Le dossier exposé devant la justice n’a pas suivi la procédure classique qu’il devait suivre : il s’agit d’une agression constatée directement par le Substitut du Procureur, une heure après les faits. Il était de son devoir de poursuivre l’agresseur en flagrant délit et donc le citer directement devant la Cour Correctionnelle, au lieu de l’envoyer en instruction. L’instruction implique un contradictoire et des investigations de nature à amoindrir les faits (comme c’est le cas). En réalité, dès lors que l’agression est constatée, l’agresseur devait faire l’objet d’une citation directe et défendre sa cause devant un juge assis.

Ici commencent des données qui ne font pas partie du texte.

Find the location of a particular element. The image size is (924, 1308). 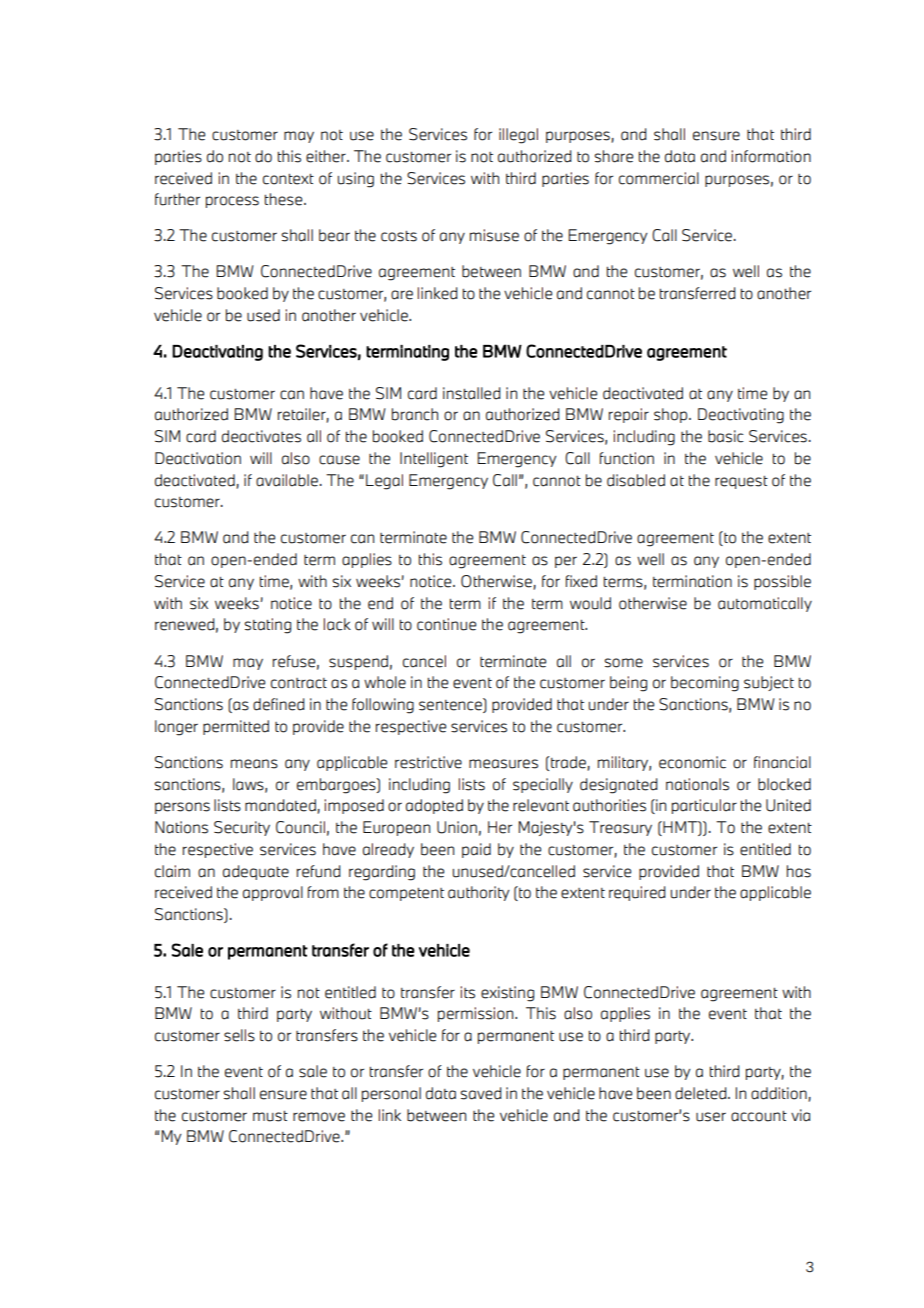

Les démarches sociales en vue d’endiguer l’affaire sont très avancées et le dossier de plus en plus banalisé, ce qui ne sert pas la justice au stade actuel.

 Les demandes

La victime réclame justice et souhaiterai qu’il soit mis fin aux activités illicites de l’ONG, ce qui pourra mettre hors d’état de nuire le nommé Madi Ould Hamadi. Elle souhaitera que l’attitude suspecte du Commissariat aux droits de l’homme soit clarifiée et condamnée.